前列腺指数＝前列腺湿重(mg)/大鼠体重(g)×10。前列腺指数反映炎症程度。

体重见图1a。各组大鼠体重无显著差异。

前列腺指数见图1b(*，p<0.05；**，p<0.01))。与正常组相比，模型组大鼠前列腺指数显著升高。与模型组相比，试验组大鼠前列腺指数呈不同程度下降，差异有显著统计学意义。

2、he染色

①前列腺组织制备石蜡切片。

②依次进行如下步骤：二甲苯20min→二甲苯→20min→无水乙醇10min→无水乙醇10min→95％酒精5min→90％酒精5min→80％酒精5min→70％酒精5min→蒸馏水洗。

③依次进行如下步骤(苏木素染细胞核)：harris苏木素染3-8min→自来水洗→1％盐酸酒精分化数秒→自来水冲洗→0.6％氨水返蓝→流水冲洗。

④依次进行如下步骤(伊红染细胞质)：伊红染液中染色1-3min。

⑤依次进行如下步骤(脱水封片)：95％酒精5min→95％酒精5min→无水乙醇5min→无水乙醇5min→二甲苯5min→二甲苯5min→晾干→中性树胶封片。

⑥显微镜镜检，图像采集分析。

通过组织学评分进行评价，采用双盲的方法对每个腺体的几个切面进行评分，用总的评分除以切面数获得最终评分，用0-4分代表炎症程度：0分：无炎症；1分：轻度，但明确的血管周围单个核细胞套状聚集(浸润)；2分：中度的血管周围单个核细胞浸润；3分：显著的血管周围单个核细胞浸润，出血，以及少量间质内单个核细胞浸润；4分：显著的血管周围单个核细胞浸润，出血，以及大量间质内单个核细胞浸润。

he染色的照片见图2(细胞核蓝色，细胞质红色)。正常组大鼠几乎没有炎症。模型组大鼠炎症表现最重。与模型组相比，试验组大鼠炎症细胞浸润数目依次下降。

炎症评分结果见图3(*，p<0.05)。与正常组相比，模型组大鼠炎症评分显著升高。与模型组相比，试验组大鼠炎症评分显著降低。
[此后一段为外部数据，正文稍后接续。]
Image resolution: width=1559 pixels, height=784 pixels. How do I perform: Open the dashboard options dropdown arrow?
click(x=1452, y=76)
前列腺指数、he染色和炎症评分的结果表明，槲皮素对慢性前列腺炎有抑制作用。

3、检测前列腺组织内细胞因子il-1β、il-2、il-6和tnf-α水平。

(1)制作前列腺组织匀浆。

①取适量组织块，于预冷pbs缓冲液(0.01mol/l,ph7.0-7.4)中清洗去除血液，称重后备用(组织块较大先剪碎后再匀浆)。
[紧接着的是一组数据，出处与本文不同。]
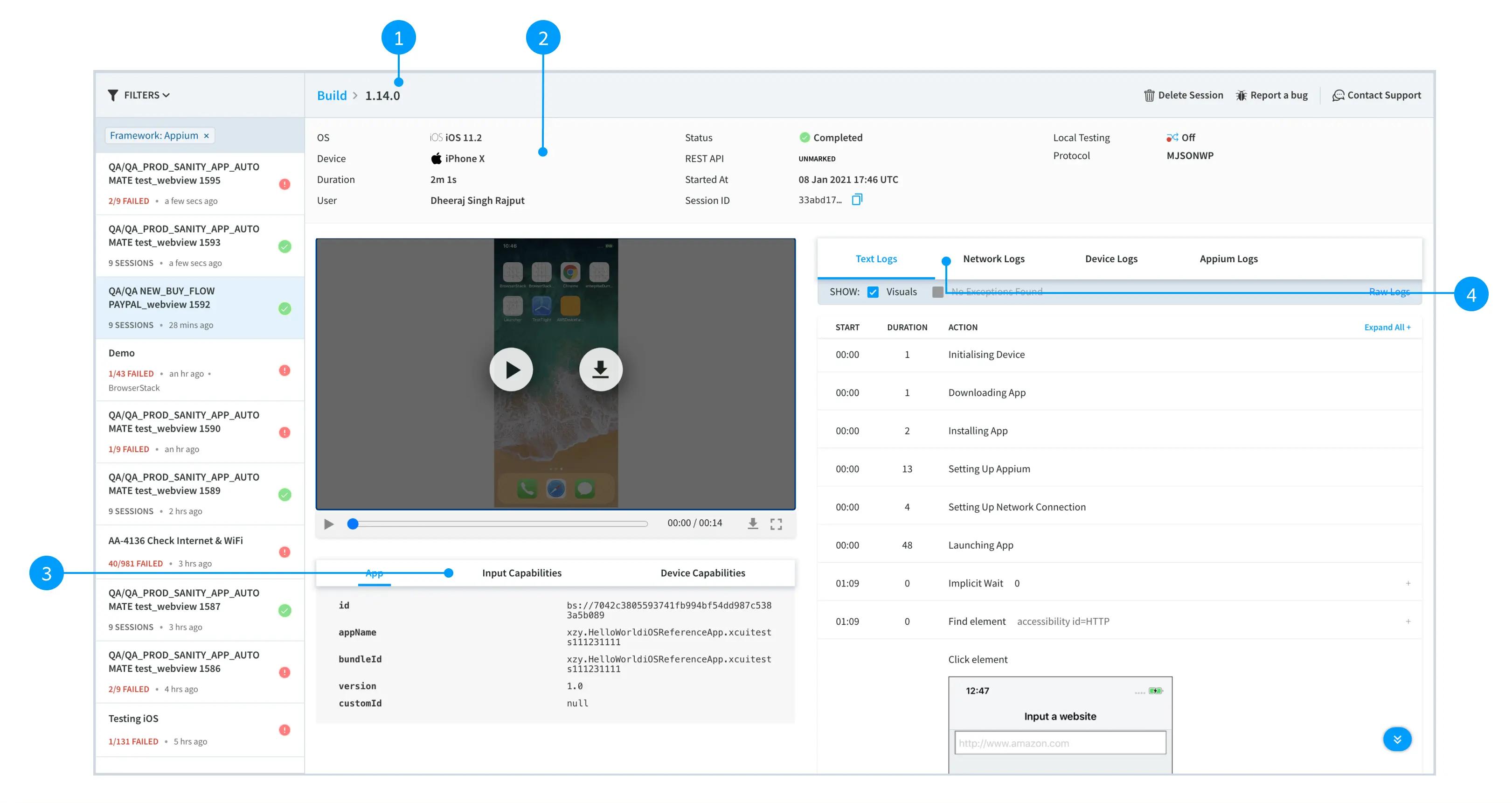
Task: Uncheck the Visuals checkbox
Action: tap(874, 291)
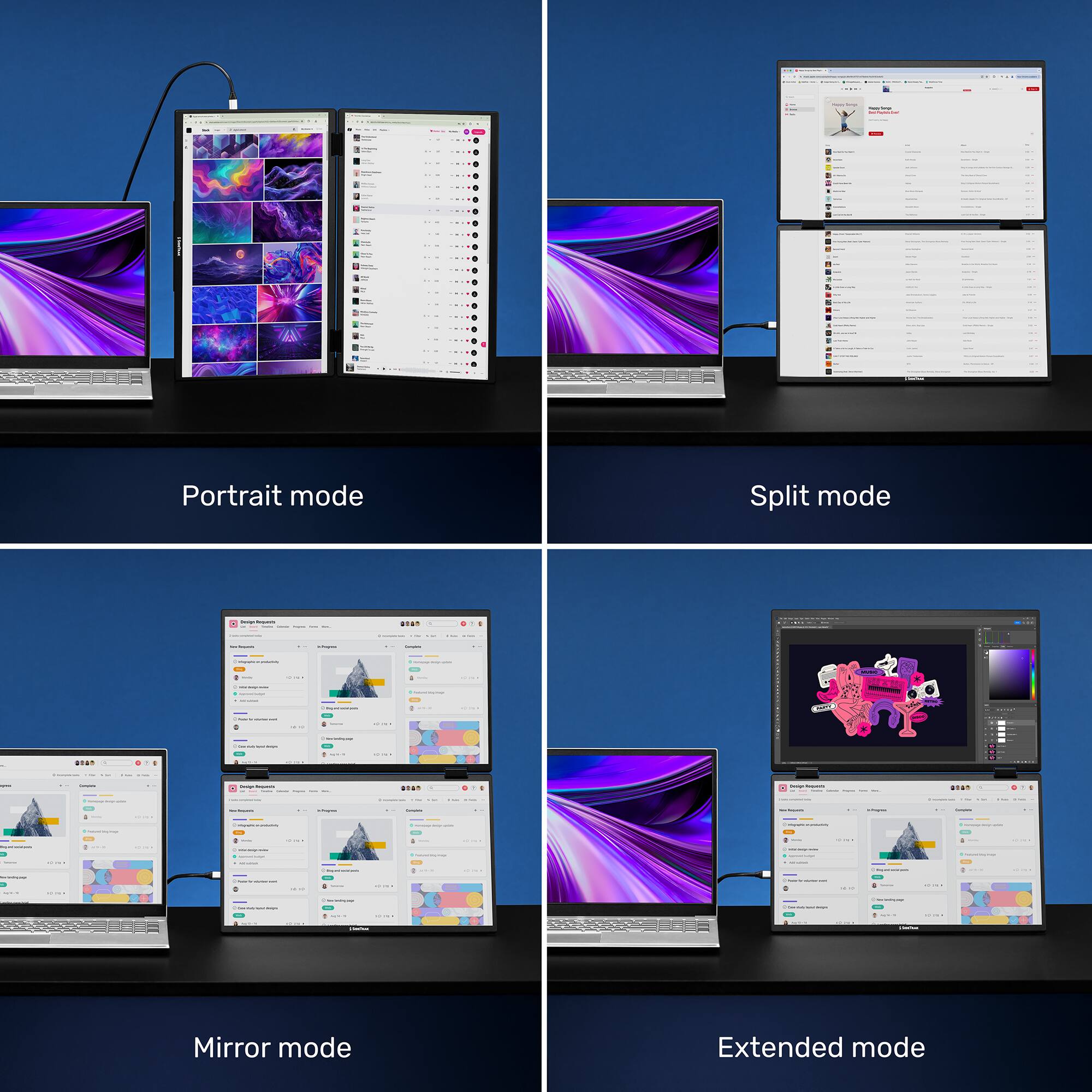Click the Browse icon in the music sidebar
②将组织块移入玻璃匀浆器，按照每20毫克组织加入150-250微升裂解液的比例加入ripa裂解液(取适当量的裂解液，在使用前数分钟内加入pmsf，使pmsf的最终浓度为1mm)，进行充分研磨，该过程在冰上进行。

③将制备好的匀浆液于12000g离心30分钟，取上清液。

(2)采用试剂盒检测步骤(1)得到的上清液中细胞因子il-1β、il-2、il-6和tnf-α的水平。试剂盒：德国默克密理博公司，recytmag-65k。

结果见图4(*，p<0.05；**，p<0.01；***，p<0.001；****，p<0.0001)。与正常组相比，模型组大鼠il-1β、il-2、il-6和tnf-α水平较显著升高。与模型组相比，试验组大鼠il-1β、il-2、il-6和tnf-α水平呈不同程度下降，差异有显著统计学意义。

4、检测前列腺组织内抗氧化酶活性和脂质过氧化物水平

(1)制作前列腺组织匀浆。

同步骤3的(1)。

(2)采用试剂盒检测步骤(1)得到的上清液中总超氧化物歧化酶(t-sod)、过氧化氢酶(cat)、谷胱甘肽过氧化物酶(gsh-px)和丙二醛(mda)的水平。用于检测t-sod的试剂盒为南京建成生物工程研究所货号为a001-1的试剂盒。用于检测cat的试剂盒为南京建成生物工程研究所货号为a007-1的试剂盒。用于检测gsh-px的试剂盒为南京建成生物工程研究所货号为a005的试剂盒。用于检测mda的试剂盒为南京建成生物工程研究所货号为a003-1的试剂盒。

结果见图5(*代表p<0.05，**代表p<0.01，***代表p<0.001，****代表p<0.0001)。与正常组相比，模型组大鼠t-sod、cat和gsh-px显著降低。与模型组相比，试验组大鼠t-sod、cat和gsh-px活性呈不同程度升高，差异有显著统计学意义。与正常组相比，模型组大鼠mda水平明显升高。与模型组相比，试验组大鼠mda水平呈不同程度降低，差异有显著统计学意义。